▶ [SOURCE DOCUMENT]
The historic Webster Wagner House is in an advanced state of decay, the front porch having recently collapsed.


Demolition permit issued for condemned Webster Wagner House

Wednesday, March 12, 2014 - Updated: 11:30 AM


C-S-E Editor

PALATINE BRIDGE -- The owner of the condemned Webster Wagner House met with Palatine Bridge Code Enforcement Officer Clifford Dorrough Tuesday morning, along with Montgomery County Historian Kelly Yacobucci Farquhar and Historic West Hill School President Hein Kraak, to assess how to move forward with the dilapidated structure.

Last Wednesday, Dorrough issued a demolition permit for the building, originally constructed in 1876 and added to the National Register of Historic Places in 1973. The rapidly deteriorating structure's porch recently collapsed, following the east wall and roof, leaving portions of it wide open. The wall facing Rite Aid has bowed out and is also in danger of collapsing. Slate is falling from the roof, creating a potential hazard for those in its vicinity.

The village has erected a temporary plastic fence around the building, though the current owner, Catskill resident Andre Anasta, has been instructed that he needs to erect a more-permanent chain link fence to keep people out of the building, which has been tagged "no occupancy" by Dorrough. Half of the fence is scheduled for erection in the near future, with the following portion's installation directly following.

Dorrough said that Anasta originally applied for a renovation permit, though it was denied because of the building's poor condition. Anasta notified Dorrough that under the demolition permit, he plans to remove portions of the building with the hope that he'll then be able to obtain a renovation permit, the ultimate goal being the building's full restoration.

Because of the structure's advanced state of decay, Dorrough said he's not holding out hope it can be saved, stating of Anasta's plan to eventually obtain a renovation permit, "when we get to that road, we'll cross it."

Palatine Bridge Mayor James Post said last Thursday of the historic building, "it would be a shame to see it torn down, but there doesn't seem to be another option at this point."

The demolition permit is valid for six months, at which time Dorrough will decide how to proceed based on what's transpired since the permit's issuance.

The property, under previous owner Arizona-based Herbie Ambrose, was issued six code violations. The tickets, which carried over when Anasta purchased the building from Ambrose, require Anasta to appear in town court on March 27, at 7 p.m.

▶ [DATASET SECTION]
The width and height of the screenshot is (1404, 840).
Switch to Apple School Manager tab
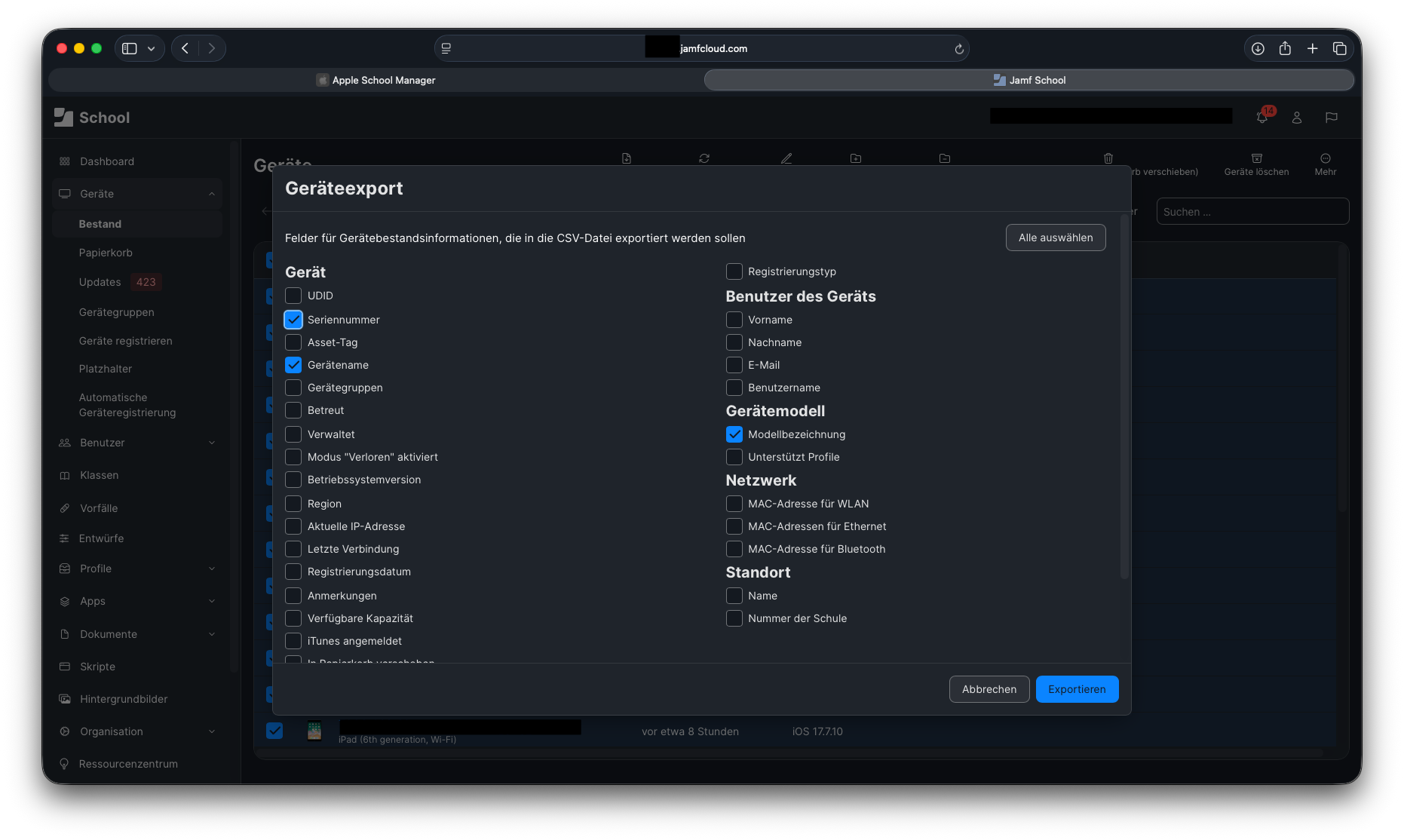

▶ [TASKS TO PERFORM]
**1)** According to the article on the Webster Wagner House, for how long is the demolition permit valid?
**2)** Write a continuation of the news article about the Webster Wagner House, beginning after its final paragraph.

▶ [THE REPLIES]
**1)** Six months.

**2)**
Dorrough said that if sufficient work hasn't commenced on the structure prior to the court date, the next steps -- to move forward in issuing penalties for the violations or to dismiss the tickets -- will be at his discretion. At the time of the court date, the judge overseeing the case could also possibly provide a timeframe for restoration work.

Dorrough said Montgomery County Historian Kelly Yacobucci Farquhar is researching the availability of grant funding for such restoration projects. The Mohawk Valley Collective, Inc. has expressed interest in documenting the property prior to demolition, although Dorrough noted that he'll need to view a report by a structural engineer before clearing anybody to enter the property.

Prior to being purchased at county tax auction by Ambrose, the building was in the possession of Barry Woods, who lived there for an extended period of time as the building collapsed around him. During his time at the property, he was contacted by numerous historical organizations interested in purchasing it. The building, which Woods never sold, was finally transferred to the county when he vacated the property suddenly, leaving behind possessions such as vehicles and mail.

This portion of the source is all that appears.